Content starts

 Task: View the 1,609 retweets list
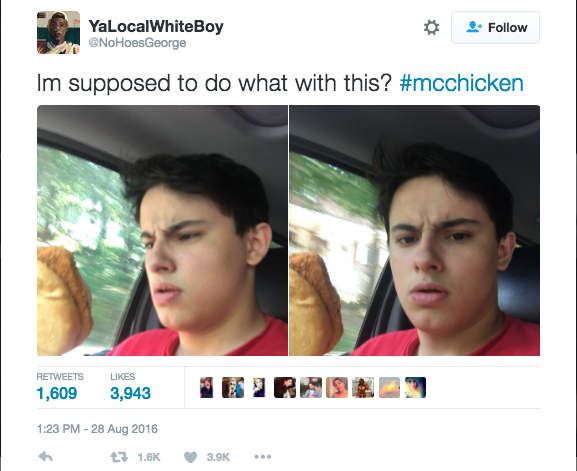57,387
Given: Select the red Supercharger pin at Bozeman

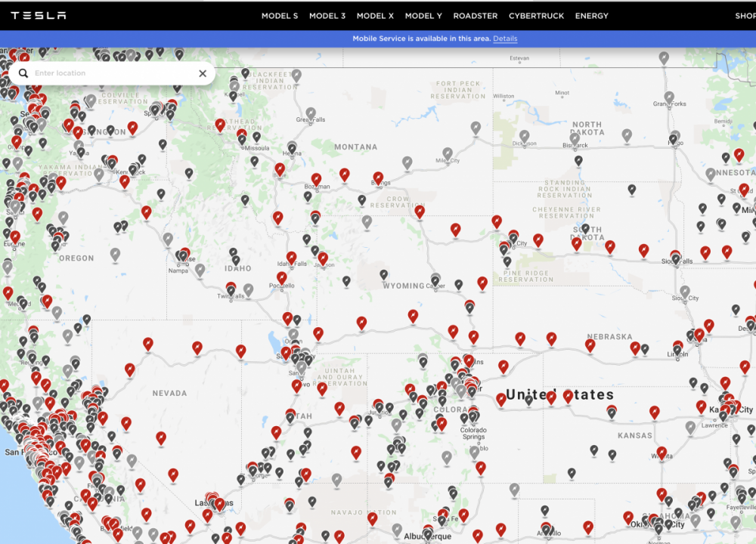Looking at the screenshot, I should point(316,179).
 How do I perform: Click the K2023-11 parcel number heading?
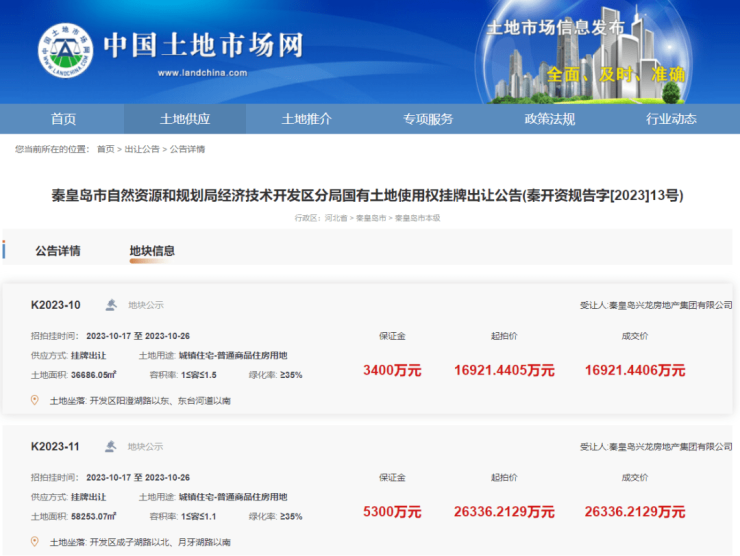pos(56,446)

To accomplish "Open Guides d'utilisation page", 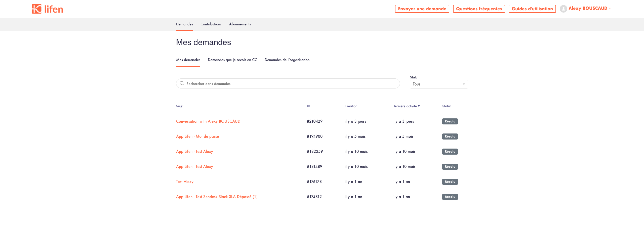I will pos(532,9).
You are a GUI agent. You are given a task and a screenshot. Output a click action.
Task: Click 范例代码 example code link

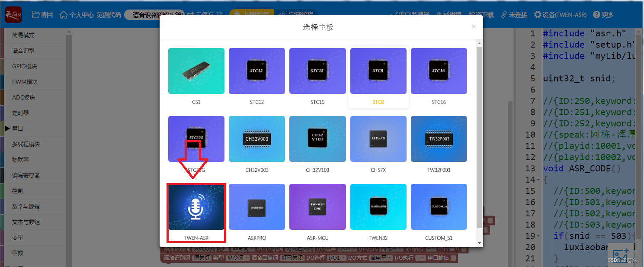pos(109,14)
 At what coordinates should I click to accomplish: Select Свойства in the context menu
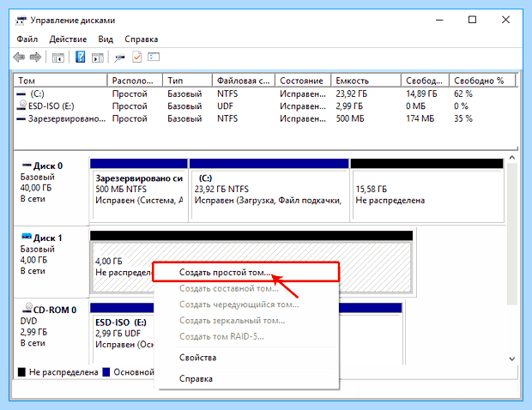[x=198, y=358]
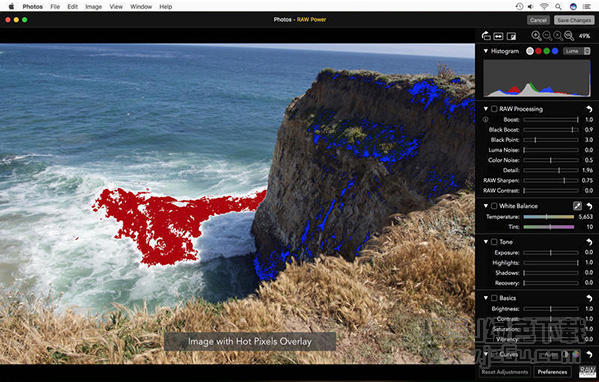
Task: Reset Tone adjustments with its undo arrow
Action: (x=589, y=242)
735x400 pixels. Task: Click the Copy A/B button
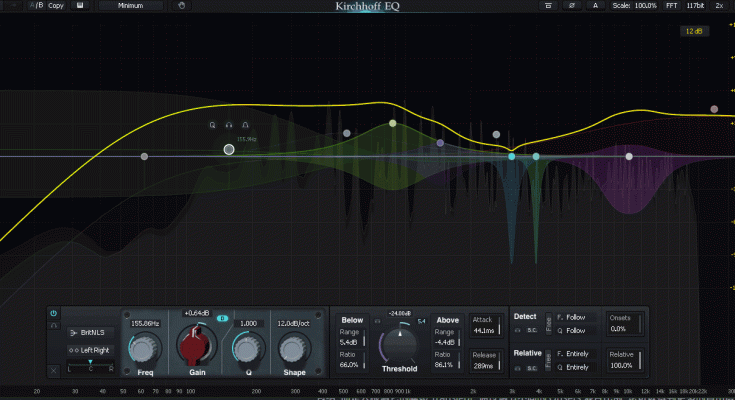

Content ends

What is required
Once the line containing "At what coordinates" is found in the records above, it and every line after it up to the last must be repeated exactly, without pictures.

Reply
 At what coordinates should I click to accomplish: Select Свойства in the context menu
[x=198, y=358]
Task: Reset Tone adjustments with its undo arrow
Action: (x=589, y=242)
735x400 pixels. Task: Click the Copy A/B button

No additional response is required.